Fig. 4 is a flowchart illustrating a text recognition method based on regular matching according to an embodiment of the present application, including a step of obtaining a deterministic finite state automaton.

Fig. 5 is a flowchart illustrating other steps included in the text recognition method based on regular matching according to the embodiment of the present application.

Fig. 6 is a block diagram illustrating functional modules included in a text recognition apparatus based on canonical matching according to an embodiment of the present application.

Icon: 10-an electronic device; 12-a memory; 14-a processor; 100-text recognition means based on canonical matching; 110-a text acquisition module; 120-character conversion module; 130-a digital matching module; 140-match stop module.

Detailed Description

In order to make the objects, technical solutions and advantages of the embodiments of the present application clearer, the technical solutions in the embodiments of the present application will be clearly and completely described below with reference to the drawings in the embodiments of the present application, and it is obvious that the described embodiments are only a part of the embodiments of the present application, and not all the embodiments. The components of the embodiments of the present application, generally described and illustrated in the figures herein, can be arranged and designed in a wide variety of different configurations.

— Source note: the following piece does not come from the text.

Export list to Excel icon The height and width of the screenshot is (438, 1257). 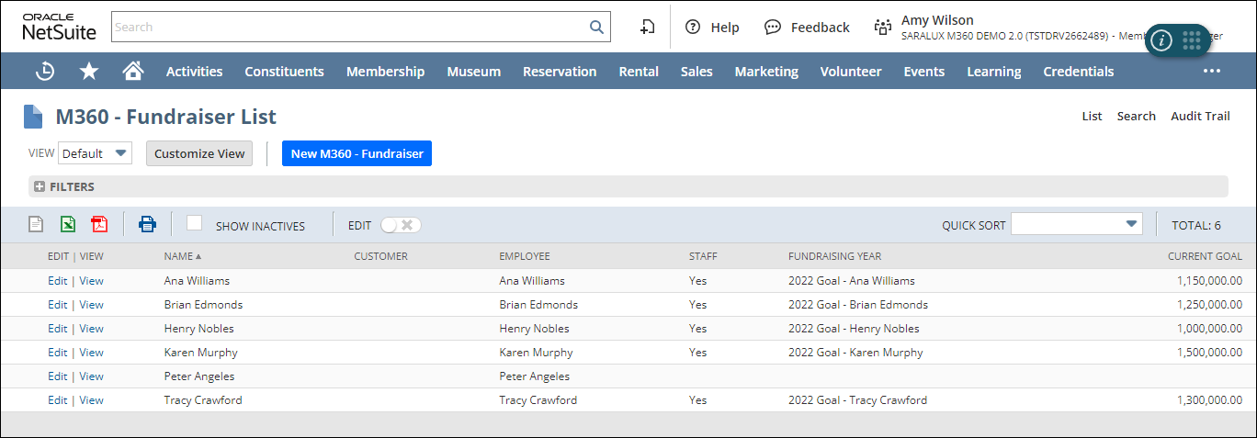(68, 224)
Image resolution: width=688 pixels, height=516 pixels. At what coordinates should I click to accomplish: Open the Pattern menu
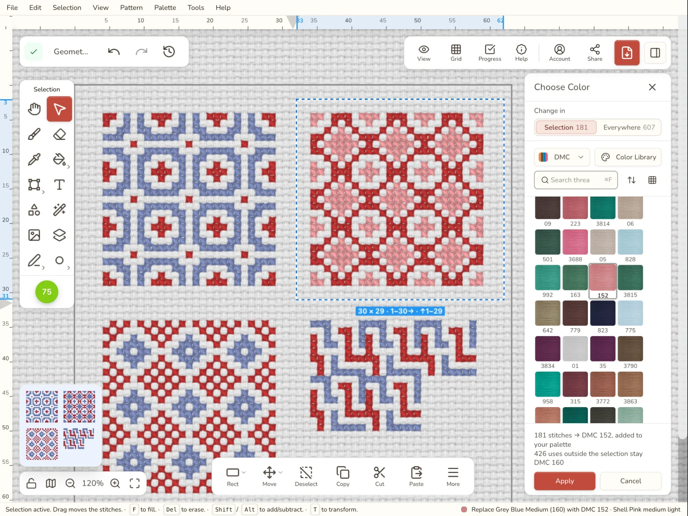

Thus, the following detailed description of the embodiments of the present application, presented in the accompanying drawings, is not intended to limit the scope of the claimed application, but is merely representative of selected embodiments of the application. All other embodiments, which can be derived by a person skilled in the art from the embodiments given herein without making any creative effort, shall fall within the protection scope of the present application.

As shown in FIG. 1, an embodiment of the present application provides an electronic device 10 that may include a memory 12, a processor 14, and a text recognition apparatus 100 based on canonical matching.

Wherein the memory 12 and the processor 14 are electrically connected directly or indirectly to realize data transmission or interaction. For example, they may be electrically connected to each other via one or more communication buses or signal lines. The regular matching based text recognition apparatus 100 includes at least one software functional module that can be stored in the memory 12 in the form of software or firmware (firmware). The processor 14 is configured to execute an executable computer program stored in the memory 12, for example, a software functional module and a computer program included in the text recognition device 100 based on canonical matching, so as to implement the text recognition method based on canonical matching provided by the embodiment of the present application.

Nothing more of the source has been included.